Friday, August 22, 2008

Movies I Love (That No One Else Does) - Part II

I did this back in April and it spawned some pretty good feedback, and there's nothing I like more than sparking good discussions about film. So I decided to make this a running series, by running down three more films that have a special place in my heart, but seemingly no one else's.

1. MARILYN HOTCHKISS' BALLROOM DANCING AND CHARM SCHOOL (Randall Miller, 2006)

I don't think anyone would ever mistake this for a good movie. It's awkwardly edited, poorly constructed, and features overwrought dialogue and a hammy performance by John Goodman as a nostalgic dying man, who was trying to make an appointment with a childhood sweetheart he made 40 years ago, only to collide with fate on the highway on his way there.

Robert Carlyle stars as the good Samaritan widower who is the first to arrive on the scene of the accident, and goes in his stead to Marilyn Hotchkiss' Ballroom Dancing and Charm School, only to find that the girl he is looking for isn't there. Instead he finds a place where he belongs, and falls in love with a beautiful classmate who finally frees his heart from the grief after his wife's suicide.

It's all quite mushy and shamelessly manipulative, but damn it if I wasn't bawling my eyes out ten minutes into the film. I knew it shouldn't be affecting me the way it was, but I couldn't help it, I had been sucked in.

The film is based on a 1990 short film of the same name, and uses some of the footage from the original film as flashbacks. Miller really captures that innocent, starry eyed nostalgia that gets me every time, even when I know better. This was most definitely one of those occasions. But I found myself completely charmed by it despite myself. Plus it has a surprisingly unsentimental ending, taking on an interesting twist of hard-edged honesty that is an odd tonal shift, but really adds personality to the film, further setting it apart from the pack. It's a hard film to pin down or categorize, but I stopped trying long ago. I just love it, and leave it at that.
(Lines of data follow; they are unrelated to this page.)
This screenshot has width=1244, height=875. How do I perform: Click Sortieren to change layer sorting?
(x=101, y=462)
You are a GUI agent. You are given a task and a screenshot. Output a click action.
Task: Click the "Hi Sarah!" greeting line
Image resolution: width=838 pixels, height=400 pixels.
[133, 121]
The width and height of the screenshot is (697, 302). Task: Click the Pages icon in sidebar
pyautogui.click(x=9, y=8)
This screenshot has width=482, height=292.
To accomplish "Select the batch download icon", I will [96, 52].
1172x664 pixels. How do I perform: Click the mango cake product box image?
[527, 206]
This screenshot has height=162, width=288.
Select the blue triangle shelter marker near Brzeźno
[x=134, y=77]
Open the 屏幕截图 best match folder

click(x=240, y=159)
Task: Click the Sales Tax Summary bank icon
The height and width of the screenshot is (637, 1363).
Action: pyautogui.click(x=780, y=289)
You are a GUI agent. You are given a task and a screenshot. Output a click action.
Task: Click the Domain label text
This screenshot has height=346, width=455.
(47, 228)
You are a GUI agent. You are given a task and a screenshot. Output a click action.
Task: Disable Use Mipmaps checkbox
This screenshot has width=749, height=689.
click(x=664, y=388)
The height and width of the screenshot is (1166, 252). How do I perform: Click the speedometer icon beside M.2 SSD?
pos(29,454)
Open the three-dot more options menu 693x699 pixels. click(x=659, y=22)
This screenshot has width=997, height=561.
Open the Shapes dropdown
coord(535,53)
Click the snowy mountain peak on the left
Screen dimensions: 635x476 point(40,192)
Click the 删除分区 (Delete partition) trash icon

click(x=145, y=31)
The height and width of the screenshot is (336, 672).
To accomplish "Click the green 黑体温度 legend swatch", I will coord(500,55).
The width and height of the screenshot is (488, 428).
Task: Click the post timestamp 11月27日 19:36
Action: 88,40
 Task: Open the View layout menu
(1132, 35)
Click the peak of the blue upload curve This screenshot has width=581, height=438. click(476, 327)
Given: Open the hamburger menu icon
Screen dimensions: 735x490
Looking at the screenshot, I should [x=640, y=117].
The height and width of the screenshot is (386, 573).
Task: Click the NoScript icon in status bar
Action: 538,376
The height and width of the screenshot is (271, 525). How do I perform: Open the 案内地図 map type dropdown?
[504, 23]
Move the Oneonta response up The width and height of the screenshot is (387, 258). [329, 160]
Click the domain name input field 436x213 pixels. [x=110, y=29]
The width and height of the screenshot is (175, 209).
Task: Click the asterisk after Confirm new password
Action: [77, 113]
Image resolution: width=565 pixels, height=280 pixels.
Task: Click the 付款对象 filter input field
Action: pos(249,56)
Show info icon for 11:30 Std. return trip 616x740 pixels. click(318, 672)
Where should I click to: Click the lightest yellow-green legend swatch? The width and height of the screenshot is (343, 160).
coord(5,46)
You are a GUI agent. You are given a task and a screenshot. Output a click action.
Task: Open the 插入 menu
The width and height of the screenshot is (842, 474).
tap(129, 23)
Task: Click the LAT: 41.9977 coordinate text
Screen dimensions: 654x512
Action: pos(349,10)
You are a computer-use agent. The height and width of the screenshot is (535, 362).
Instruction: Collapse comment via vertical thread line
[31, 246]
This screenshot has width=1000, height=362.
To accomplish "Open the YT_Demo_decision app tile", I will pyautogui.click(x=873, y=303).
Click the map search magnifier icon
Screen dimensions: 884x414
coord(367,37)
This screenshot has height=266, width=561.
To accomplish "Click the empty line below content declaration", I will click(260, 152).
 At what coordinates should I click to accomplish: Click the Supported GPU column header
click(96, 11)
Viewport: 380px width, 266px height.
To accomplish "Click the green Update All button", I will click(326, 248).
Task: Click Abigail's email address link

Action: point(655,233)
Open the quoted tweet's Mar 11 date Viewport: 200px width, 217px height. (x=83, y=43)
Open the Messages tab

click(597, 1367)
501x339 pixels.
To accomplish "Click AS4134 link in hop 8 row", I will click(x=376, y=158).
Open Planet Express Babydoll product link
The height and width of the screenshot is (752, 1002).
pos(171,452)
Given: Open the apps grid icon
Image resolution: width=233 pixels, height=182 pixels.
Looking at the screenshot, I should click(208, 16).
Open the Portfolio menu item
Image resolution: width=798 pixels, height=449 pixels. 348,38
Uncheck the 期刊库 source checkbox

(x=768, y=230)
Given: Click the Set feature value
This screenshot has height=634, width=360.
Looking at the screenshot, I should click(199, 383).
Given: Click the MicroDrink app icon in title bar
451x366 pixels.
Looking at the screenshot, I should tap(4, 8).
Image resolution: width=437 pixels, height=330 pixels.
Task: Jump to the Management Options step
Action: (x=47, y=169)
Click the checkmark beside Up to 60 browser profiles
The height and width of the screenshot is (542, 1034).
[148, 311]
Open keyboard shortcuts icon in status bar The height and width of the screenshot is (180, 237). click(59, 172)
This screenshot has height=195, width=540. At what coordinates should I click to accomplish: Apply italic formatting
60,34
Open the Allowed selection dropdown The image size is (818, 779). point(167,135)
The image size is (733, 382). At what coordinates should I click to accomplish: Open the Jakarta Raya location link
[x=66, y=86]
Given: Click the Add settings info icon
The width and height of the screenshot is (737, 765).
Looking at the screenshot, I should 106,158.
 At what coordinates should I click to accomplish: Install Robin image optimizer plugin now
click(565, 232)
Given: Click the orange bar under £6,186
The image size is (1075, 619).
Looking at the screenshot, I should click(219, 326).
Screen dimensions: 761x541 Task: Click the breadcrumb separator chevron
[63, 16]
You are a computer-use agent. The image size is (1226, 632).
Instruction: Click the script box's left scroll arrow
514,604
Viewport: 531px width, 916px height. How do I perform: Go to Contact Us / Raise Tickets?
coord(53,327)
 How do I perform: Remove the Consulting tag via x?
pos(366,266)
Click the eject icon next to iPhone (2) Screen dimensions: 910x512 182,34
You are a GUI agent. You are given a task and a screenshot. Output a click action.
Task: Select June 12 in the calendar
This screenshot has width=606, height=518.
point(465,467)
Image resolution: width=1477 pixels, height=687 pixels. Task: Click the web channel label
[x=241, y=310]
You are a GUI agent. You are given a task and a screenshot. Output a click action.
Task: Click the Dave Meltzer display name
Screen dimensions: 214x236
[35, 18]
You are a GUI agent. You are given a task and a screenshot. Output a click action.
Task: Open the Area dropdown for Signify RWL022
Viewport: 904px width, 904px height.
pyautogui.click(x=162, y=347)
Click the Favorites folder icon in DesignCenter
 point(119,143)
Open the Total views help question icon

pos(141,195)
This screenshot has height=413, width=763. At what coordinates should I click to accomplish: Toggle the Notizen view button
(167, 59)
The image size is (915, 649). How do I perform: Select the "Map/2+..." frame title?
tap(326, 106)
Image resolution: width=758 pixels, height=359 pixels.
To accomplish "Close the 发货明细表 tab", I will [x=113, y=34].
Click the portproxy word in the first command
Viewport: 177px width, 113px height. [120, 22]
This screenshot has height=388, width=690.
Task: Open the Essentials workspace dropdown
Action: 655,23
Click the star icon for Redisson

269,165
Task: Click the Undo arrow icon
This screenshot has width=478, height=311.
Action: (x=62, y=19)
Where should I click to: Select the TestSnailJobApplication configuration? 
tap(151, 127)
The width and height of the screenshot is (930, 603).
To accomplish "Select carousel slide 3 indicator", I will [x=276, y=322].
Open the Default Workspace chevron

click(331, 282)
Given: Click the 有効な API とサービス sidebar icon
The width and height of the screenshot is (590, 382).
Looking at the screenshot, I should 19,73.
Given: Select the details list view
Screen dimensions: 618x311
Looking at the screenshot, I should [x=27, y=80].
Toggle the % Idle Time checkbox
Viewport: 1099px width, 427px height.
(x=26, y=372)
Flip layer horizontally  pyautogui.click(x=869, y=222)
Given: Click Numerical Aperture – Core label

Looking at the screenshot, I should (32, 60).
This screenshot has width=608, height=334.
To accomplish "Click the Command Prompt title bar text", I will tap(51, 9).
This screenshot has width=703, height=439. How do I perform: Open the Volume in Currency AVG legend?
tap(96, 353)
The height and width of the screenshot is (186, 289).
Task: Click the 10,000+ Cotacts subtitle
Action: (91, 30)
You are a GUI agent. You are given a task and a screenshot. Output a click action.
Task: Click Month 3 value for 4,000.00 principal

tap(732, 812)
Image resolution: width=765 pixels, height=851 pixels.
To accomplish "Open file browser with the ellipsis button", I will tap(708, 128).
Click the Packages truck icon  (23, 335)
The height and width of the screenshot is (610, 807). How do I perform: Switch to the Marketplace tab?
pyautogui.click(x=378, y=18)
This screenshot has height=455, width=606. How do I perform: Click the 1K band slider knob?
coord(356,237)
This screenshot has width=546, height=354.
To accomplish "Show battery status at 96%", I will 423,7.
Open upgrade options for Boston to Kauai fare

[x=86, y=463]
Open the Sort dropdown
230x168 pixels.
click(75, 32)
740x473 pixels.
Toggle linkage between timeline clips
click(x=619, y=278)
2. STRANGERS WITH CANDY (Paul Dinello, 2006)

Yes, I'll admit it: I have a warped sense of humor. And no other recent film quite sums up my comedic sensibilities like Strangers with Candy, based on the Comedy Central show of the same name. The brain child of Amy Sedaris, Stephen Colbert, and Paul Dinello (who all co-star and co-wrote the film), Strangers with Candy is a gleefully irreverent spoof on after school specials about a raucous misfit (Sedaris) who after spending 32 years in jail decides to pick up her life right where she left off - by returning to high school.

What follows is an unadulterated exercise in absurdity where unabashed political incorrectness insure that nothing is sacred. Sedaris' fearless performance is a marvel - its pure, over the top comic ridiculousness of course, but everyone involved commit themselves so totally and earnestly to their roles that it makes it that much funnier - even in cameos by Matthew Broderick, Sarah Jessica Parker (as an addled guidance counselor), Alison Janney, and Philip Seymour Hoffman.

It's definitely not a film for all tastes, because it crosses all kinds of lines and then spits on them, but it's one of my favorite comedies, if for no other reason than for its sheer audacity. You can't really explain something like this, it just needs to be seen.


3. STAR TREK V: THE FINAL FRONTIER (William Shatner, 1989)


Part of me can understand why this one gets a bum rap. But the other part of me loves it so much that I don't care about its obvious flaws. Yes the ending doesn't make sense, yes things get tied up a little too quickly and lamely (apologizing Klingons, really?), but it's freakin' Star Trek man! The relationship between Kirk, Spock, and Bones, is the real highlight here, and the search for god with Spock's renegade brother Sybok (he feels emotion, gasp!) is a noble idea that never gets fully explored.

But I really think it's the funniest of the Trek films, even more so than Star Trek IV, which is intended to be more of a straight comedy. But here, you have Spock and those moonboots, the Kirk/Spock/Bones sing a long, toasting marshmellons, what's not to love? And how can the only Trek film directed by the Shat himself not be awesome?

It's obvious they were shooting for the stars on this one, and they fall pretty short of the mark, but it's an enjoyable ride anyway, if for no other reason than to get to spend time with our friends on board the U.S.S. Enterprise.

5 comments:

scary film reviewer said...

yep...i don't like those or love them. good post though; even though I don't like these films, I did sit through each one, the whole thing. Proving yet again, that I'm a sap for anything that is remotely close to considered a "movie".

J.D. said...

Strangers with Candy, compared to the series, was lame. I liked it, but the show is vastly superior.

nick plowman said...

I have to agree with J.D.

And I have not seen the other two films, but as usual I love these kinda posts and what they represent. So good one Matty.

Daniel G. said...

I haven't seen these, but I have to say I love the idea of the post!

Matthew Lucas said...

Thanks guys. I love hearing about other people's unique film loves. Sometimes there are movies we like that are pretty much indefensible other than that we just love them...but getting them out there is a good way of finding people who share your odd tastes.